EXCERPTED DATA below:

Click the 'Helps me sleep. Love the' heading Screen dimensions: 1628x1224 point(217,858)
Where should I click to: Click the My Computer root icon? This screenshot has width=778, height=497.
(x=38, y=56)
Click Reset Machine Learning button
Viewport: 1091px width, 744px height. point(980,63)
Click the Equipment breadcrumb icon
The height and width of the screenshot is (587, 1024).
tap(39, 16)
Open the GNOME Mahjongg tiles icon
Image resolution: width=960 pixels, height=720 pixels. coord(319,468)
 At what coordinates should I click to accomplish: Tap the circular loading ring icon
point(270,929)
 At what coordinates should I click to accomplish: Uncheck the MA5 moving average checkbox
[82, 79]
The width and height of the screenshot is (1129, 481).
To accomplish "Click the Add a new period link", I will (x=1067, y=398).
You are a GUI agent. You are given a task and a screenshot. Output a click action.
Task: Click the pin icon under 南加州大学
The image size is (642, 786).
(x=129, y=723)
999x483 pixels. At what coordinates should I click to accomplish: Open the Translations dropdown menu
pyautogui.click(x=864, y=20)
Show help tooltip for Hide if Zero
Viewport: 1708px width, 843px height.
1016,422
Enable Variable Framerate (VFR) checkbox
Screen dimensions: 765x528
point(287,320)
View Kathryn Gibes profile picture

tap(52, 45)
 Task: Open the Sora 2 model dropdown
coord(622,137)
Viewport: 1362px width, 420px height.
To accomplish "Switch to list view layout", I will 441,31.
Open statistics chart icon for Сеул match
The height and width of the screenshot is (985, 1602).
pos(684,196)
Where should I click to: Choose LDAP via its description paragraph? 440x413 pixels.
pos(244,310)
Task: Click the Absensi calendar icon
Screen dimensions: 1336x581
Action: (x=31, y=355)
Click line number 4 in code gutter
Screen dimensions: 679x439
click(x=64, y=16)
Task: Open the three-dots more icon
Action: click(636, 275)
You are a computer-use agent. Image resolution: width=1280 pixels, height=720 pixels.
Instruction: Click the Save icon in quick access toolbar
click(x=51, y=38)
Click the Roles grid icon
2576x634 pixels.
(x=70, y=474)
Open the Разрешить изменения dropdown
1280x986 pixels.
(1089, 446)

End of EXCERPTED DATA.

TASK OBJECTIVE:
The lines above from the one with "Screen dimensions: 765x528" through the one with "Task: Click the Absensi calendar icon" are to be duplicated exactly, ends included, with nothing added.

RESULT OF THIS TASK:
Screen dimensions: 765x528
point(287,320)
View Kathryn Gibes profile picture

tap(52, 45)
 Task: Open the Sora 2 model dropdown
coord(622,137)
Viewport: 1362px width, 420px height.
To accomplish "Switch to list view layout", I will 441,31.
Open statistics chart icon for Сеул match
The height and width of the screenshot is (985, 1602).
pos(684,196)
Where should I click to: Choose LDAP via its description paragraph? 440x413 pixels.
pos(244,310)
Task: Click the Absensi calendar icon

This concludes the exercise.